(543e) Novel Solvent Resistant Hydrophilic Hollow Fiber Membranes for Membrane Solvent Back Extraction

Nondispersive membrane solvent extraction is being extensively used and studied for a number of applications including extraction of metals, pollutants and pharmaceutical products because of its well known advantages over conventional solvent extraction. In fact, there are existing large scale commercial applications. Membrane solvent extraction is generally followed by membrane solvent back extraction for regeneration of the organic extraction solvent. The mass transfer rate of solute in membrane-based solvent extraction is controlled by boundary layer resistances and the membrane resistance; the membrane phase resistance can be reduced by preferentially filling the membrane pores with the phase preferred by the solute. In the case of membrane solvent back extraction reactive or otherwise, it is preferred to have the pores of the membrane filled with aqueous phase.
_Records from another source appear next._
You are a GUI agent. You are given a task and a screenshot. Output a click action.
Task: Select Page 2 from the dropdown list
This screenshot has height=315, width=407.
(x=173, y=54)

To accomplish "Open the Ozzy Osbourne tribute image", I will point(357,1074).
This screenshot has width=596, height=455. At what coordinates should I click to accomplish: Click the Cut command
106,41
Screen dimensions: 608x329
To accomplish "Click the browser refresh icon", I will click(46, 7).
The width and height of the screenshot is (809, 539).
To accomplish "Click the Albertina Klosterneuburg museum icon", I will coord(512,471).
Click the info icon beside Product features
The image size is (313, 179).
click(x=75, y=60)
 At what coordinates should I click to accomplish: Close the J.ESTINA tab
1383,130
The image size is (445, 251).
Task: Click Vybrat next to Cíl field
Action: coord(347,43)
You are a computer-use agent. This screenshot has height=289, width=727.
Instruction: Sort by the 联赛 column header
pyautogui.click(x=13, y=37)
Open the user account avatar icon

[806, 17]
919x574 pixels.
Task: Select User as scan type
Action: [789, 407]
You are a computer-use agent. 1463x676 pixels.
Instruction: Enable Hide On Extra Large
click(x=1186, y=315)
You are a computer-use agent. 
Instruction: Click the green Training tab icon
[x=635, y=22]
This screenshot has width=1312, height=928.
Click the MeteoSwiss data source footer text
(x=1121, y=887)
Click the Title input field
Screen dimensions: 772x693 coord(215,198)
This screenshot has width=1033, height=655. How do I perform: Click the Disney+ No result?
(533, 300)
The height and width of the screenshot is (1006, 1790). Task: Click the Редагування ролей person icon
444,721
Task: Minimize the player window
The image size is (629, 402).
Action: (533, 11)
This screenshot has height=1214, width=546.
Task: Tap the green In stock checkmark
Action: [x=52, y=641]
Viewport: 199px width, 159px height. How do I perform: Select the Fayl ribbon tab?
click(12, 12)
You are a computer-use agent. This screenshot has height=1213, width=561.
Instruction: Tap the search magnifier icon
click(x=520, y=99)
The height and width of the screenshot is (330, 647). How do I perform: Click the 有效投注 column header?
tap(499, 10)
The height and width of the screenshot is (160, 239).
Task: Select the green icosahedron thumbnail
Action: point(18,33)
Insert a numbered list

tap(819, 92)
Hence there is a need for hydrophilic solvent resistant hollow fiber membranes for efficient back extraction. There are almost no solvent resistant hydrophilic membranes available having the required pore sizes. In the current study, novel solvent resistant hydrophilic membranes have been fabricated using available hollow fibers. The breakthrough pressures for immobilized organic-aqueous interphase at the membrane pore mouth were studied using various solvents. The membrane provided a stable immobilized organic-aqueous interface over a reasonable range of breakthrough pressures. The membranes were characterized by water permeability as well as by scanning electron microscope pictures. Back extraction of phenol from methyl isobutyl ketone into caustic solutions was used as a model system to study the performance of such microporous membranes. Transport rates of phenol were studied and compared with those in hydrophobic microporous polypropylene hollow fiber membranes. The novel solvent resistant hydrophilic membranes provide a new dimension to nondispersive membrane solvent back extraction.